I have realised that, for me, friendly matches don’t cut it.  Football friendlies, warm-up rugby matches and the like, even when it’s “my” team, are only useful/of interest to me as a fan as a barometer of where said team might be performance-wise at a given time.  It’s a practice for the real thing.  I am only interested in how we perform when it really matters.  That’s an important phrase – “when it really matters” – and is critical to this fan’s enjoyment.  The contest has to mean something.  It’s the difference between a pre-season friendly and a cup tie.

For me, as a fan, sport has to mean something.
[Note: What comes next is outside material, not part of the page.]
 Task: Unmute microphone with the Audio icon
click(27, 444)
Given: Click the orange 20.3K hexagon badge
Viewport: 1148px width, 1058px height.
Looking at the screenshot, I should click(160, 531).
Here’s Leona Maguire pouring her passion into every stroke on her Solheim Cup debut. [Photo – Tris Jones, LET]

There is also something massively tribal about sport and it’s embedded in our DNA as far back as gladiatorial times in ancient Rome.  The thumbs up or down from the emperor would either spare a man’s life, or not, so the consequences for failure or under-performing were dire.  Sport stirs something in us that harks back to those times from centuries past.  It allows us to enjoy conflict in a controlled and more civilised manner (one hopes) than in the Coliseum, containing as it does a raft of rules within a set format.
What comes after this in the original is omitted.